**TAREAS PENDIENTES:**
A - Anota los nombres de todos los personajes de la obra que menciona el fragmento sobre la puesta en escena teatral.
B - Prosigue el fragmento sobre la puesta en escena teatral después de su última oración.

**FRAGMENTO SELECCIONADO:**
━━━━━━━━━━━━━━━━━━━━━━━━━━━━━━

Por tanto, dominada por el rigor de las líneas rectas y la austeridad de los blancos y los negros, la escena pronto transmitió unas notas de uniformidad, estatismo y frialdad que servirían como perfecto marco para desarrollar las actitudes del matrimonio protagonista de la primera escena: ella, Alejandra, vomitando un soporífero monólogo cuajado de ridículos detalles acerca de la cena que acababa de concluir, y él, Víctor, pasando indolente y en silencio los canales de una televisión que apenas miraba.
De esta forma, como si los personajes de la obra fuesen piezas que solo pudieran ejecutar movimientos fijos y predeterminados dentro de un juego de mesa, Alejandra y Víctor -junto con el matrimonio que esperaban para cenar, el formado por Victoria y Alejandro- nos mostrarían mediante sus desternillantes diálogos una realidad aparentemente absurda, o quizá no tanto, en la que todos parecían llamarse igual, vestir igual, comportarse igual y hasta trabajar en lo mismo. En rigor, una realidad en la que los personajes eran meras estructuras funcionales que, precisamente por carecer de identidad real, resultaban perfectamente sustituibles entre sí e imposibles de diferenciarse internamente unos de otros.

━━━━━━━━━━━━━━━━━━━━━━━━━━━━━━

**REGISTROS EXTRAÍDOS:**

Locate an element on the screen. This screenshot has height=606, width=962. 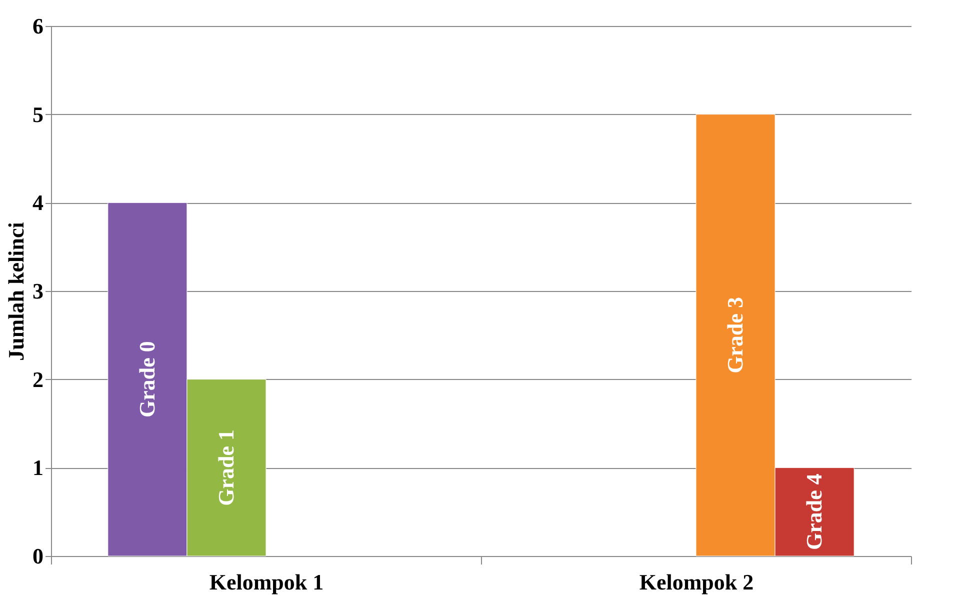
y-tick-label: 3 is located at coordinates (38, 291).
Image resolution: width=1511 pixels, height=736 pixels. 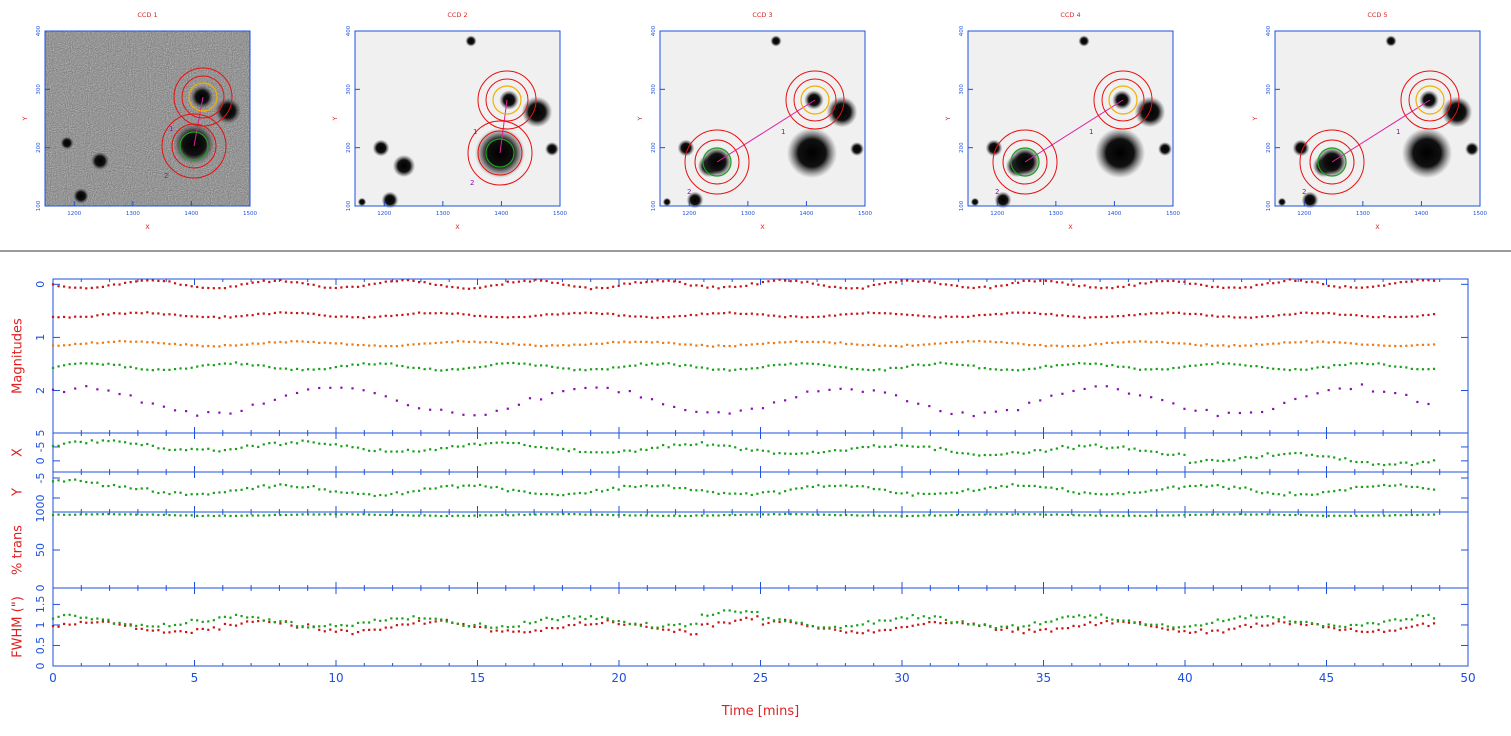 I want to click on lc-ytick-label: 50, so click(x=40, y=550).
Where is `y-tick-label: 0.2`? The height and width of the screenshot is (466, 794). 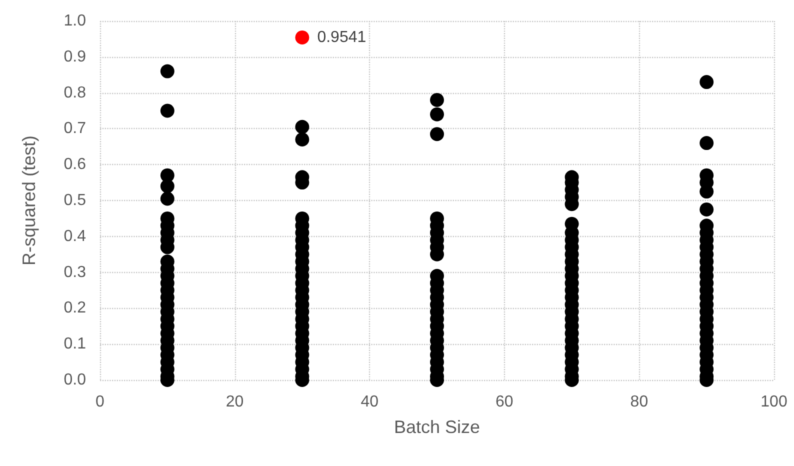 y-tick-label: 0.2 is located at coordinates (75, 308).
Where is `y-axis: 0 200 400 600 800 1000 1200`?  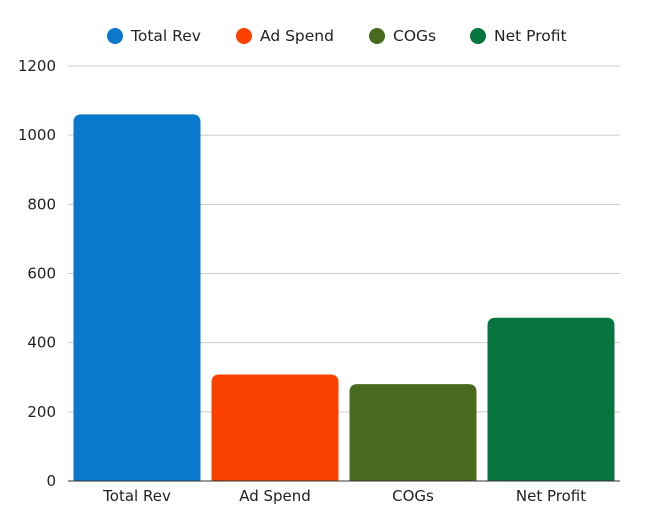 y-axis: 0 200 400 600 800 1000 1200 is located at coordinates (37, 274).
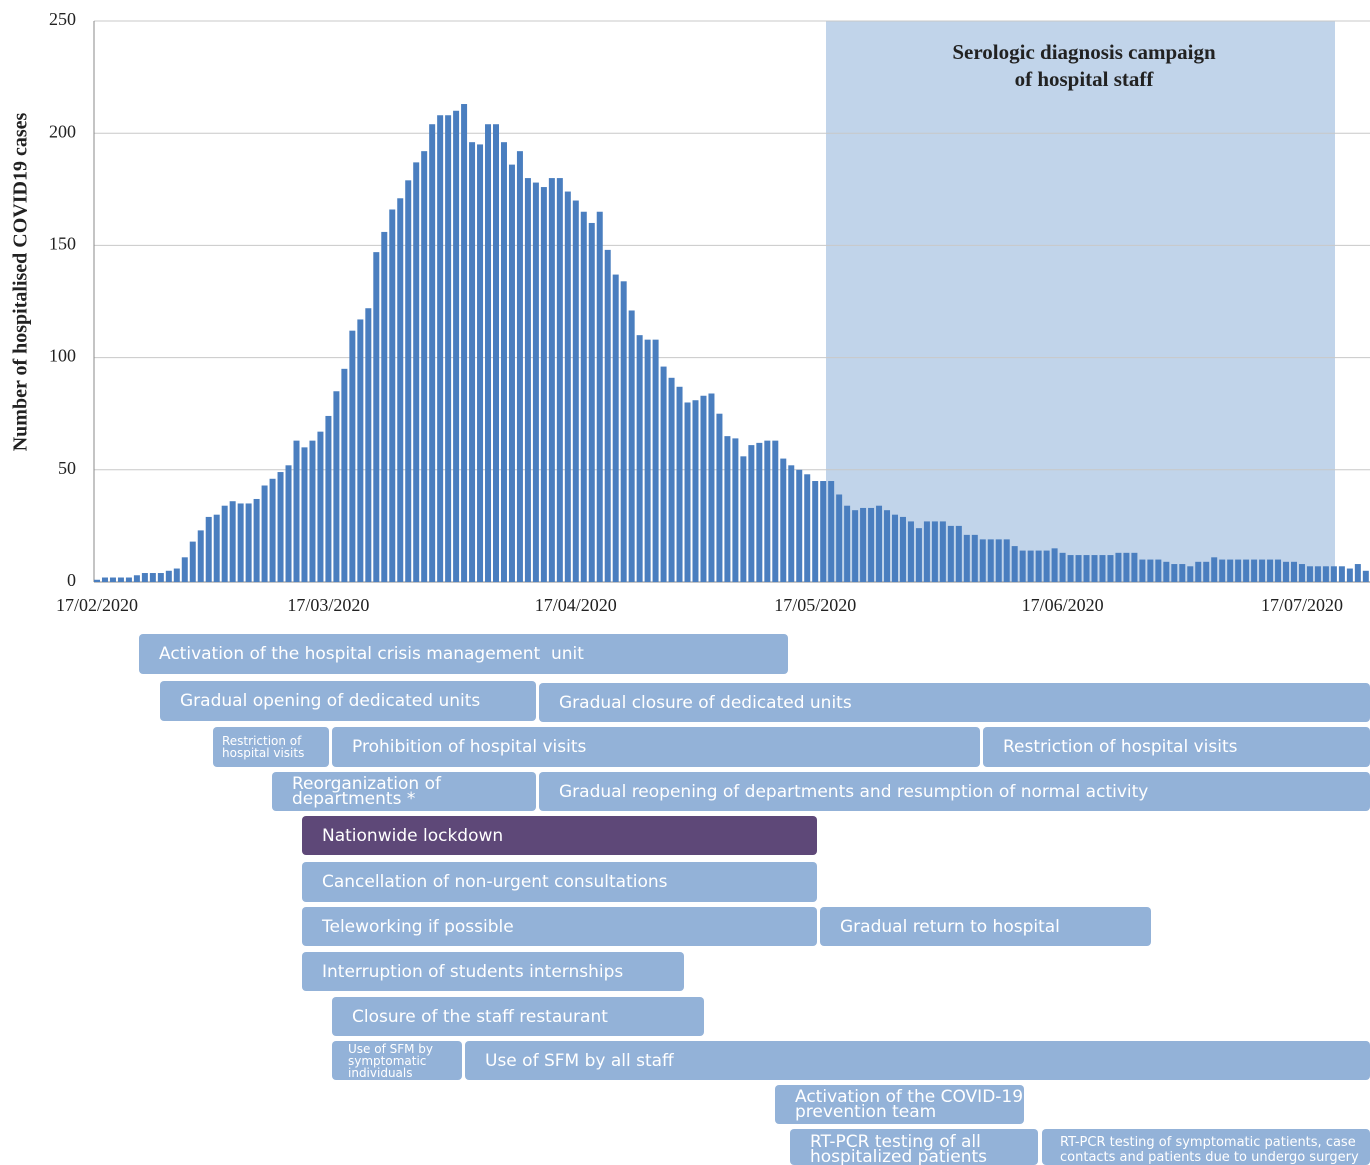 The image size is (1370, 1165). I want to click on timeline-box: Teleworking if possible, so click(560, 926).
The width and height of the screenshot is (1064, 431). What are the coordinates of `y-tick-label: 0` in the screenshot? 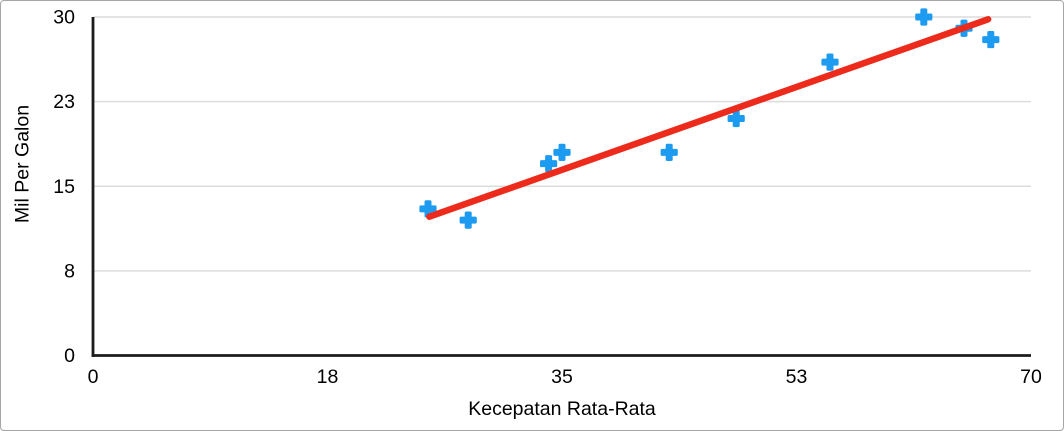 It's located at (70, 356).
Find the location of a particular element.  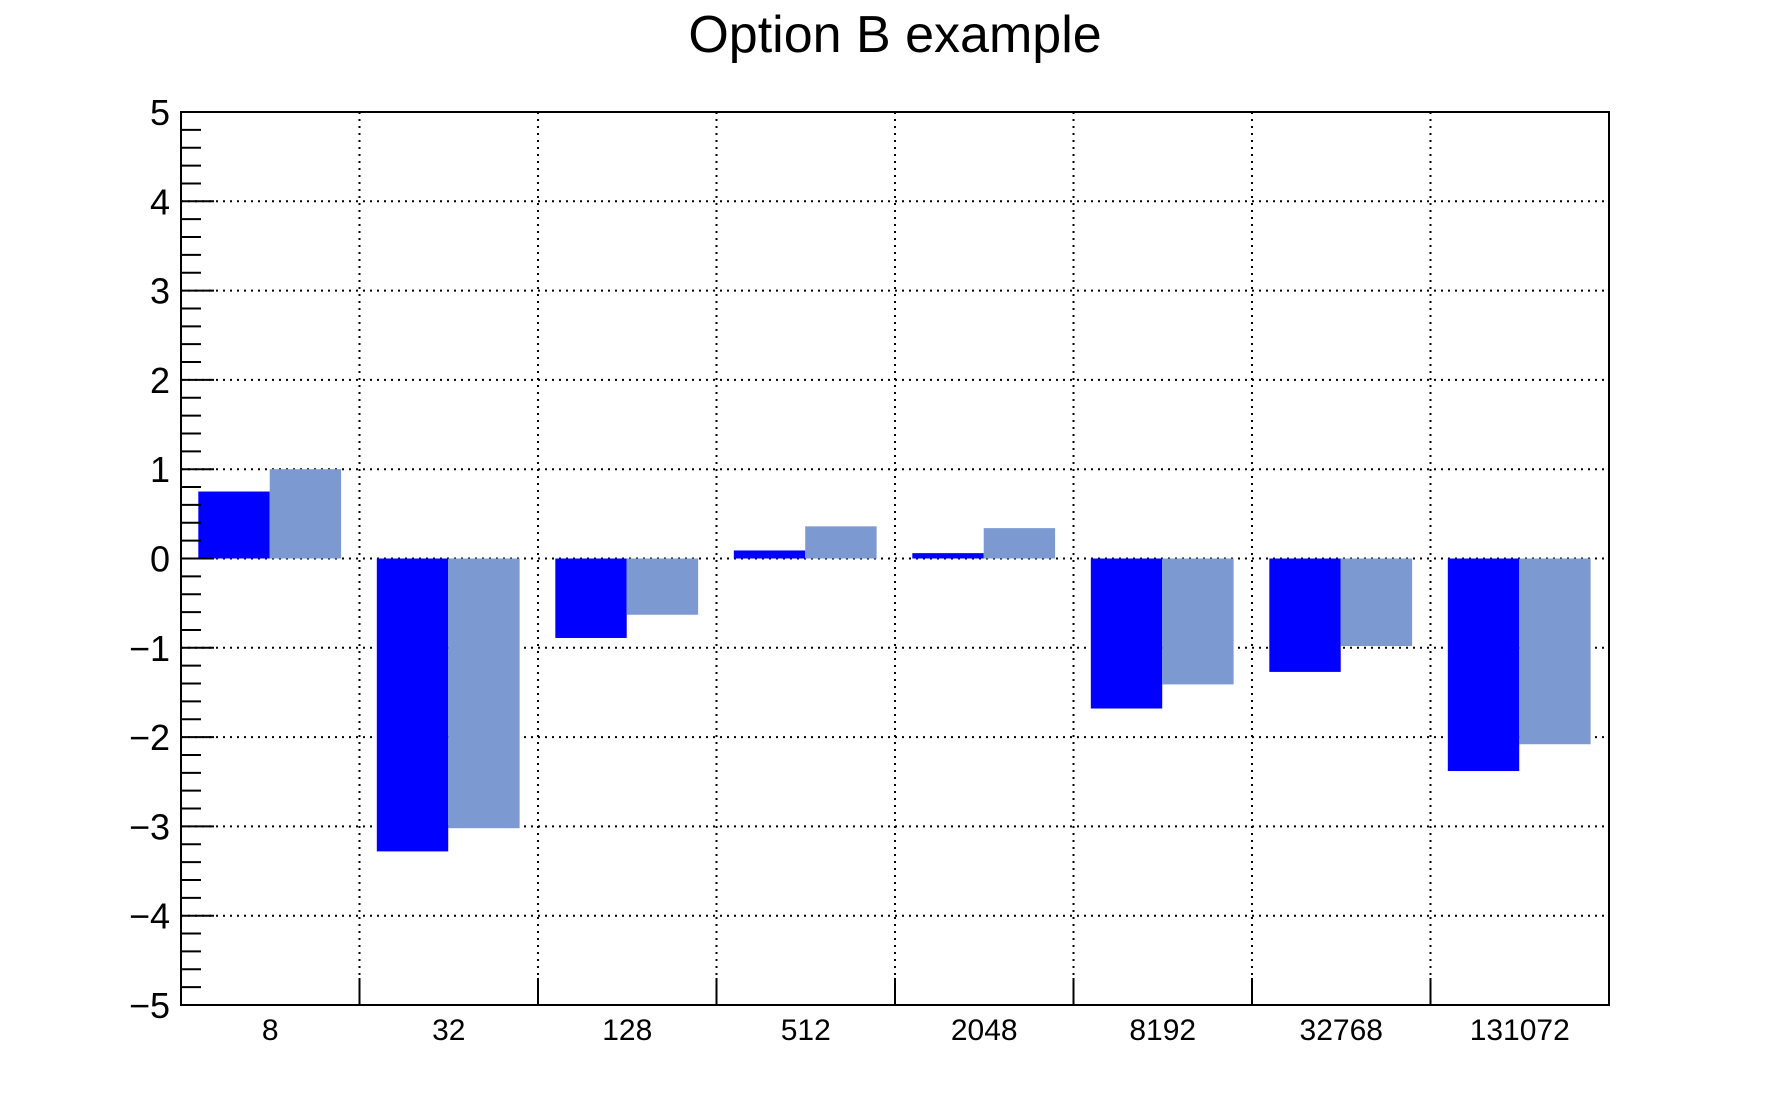

bar-light-blue-bars-bin3 is located at coordinates (841, 542).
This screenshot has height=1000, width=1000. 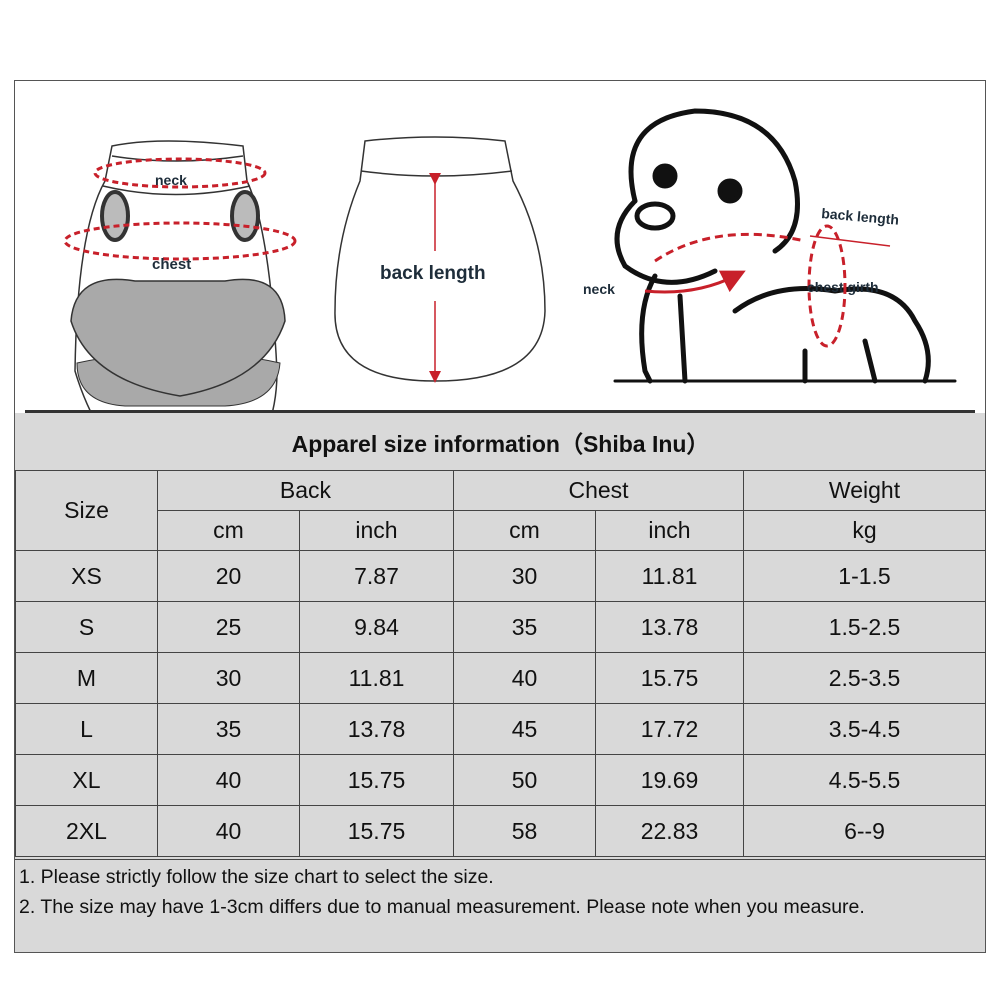 I want to click on table-cell: XL, so click(x=86, y=780).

━━━━━━━━━━━━━━━━━━━━━━━━━━━━━━

**RESULTADOS DEL EJERCICIO:**
A - Alejandra, Víctor, Victoria y Alejandro.

B -
Sin embargo, en medio de ese tablero-sociedad cuadriculado y uniformador, la obra también nos presentaría dos personajes que vendrían a romper esa monotonía reinante de líneas y colores, de pensamientos y acciones: el primero, la criada, única figura caracterizada con color (el rojo de su camisa), capaz de realizar su voluntad, e incluso dirigirse al público; y el segundo, el oficial de bomberos, que contaba anécdotas–fábulas cuyas moralejas debían ser descodificadas activamente por sus interlocutores (y por el público), y que buscaba incansablemente algún fuego, que bien pudimos interpretar como símbolo de lo sorprendente, lo extraordinario y lo natural casi extinto por el convencionalismo reinante.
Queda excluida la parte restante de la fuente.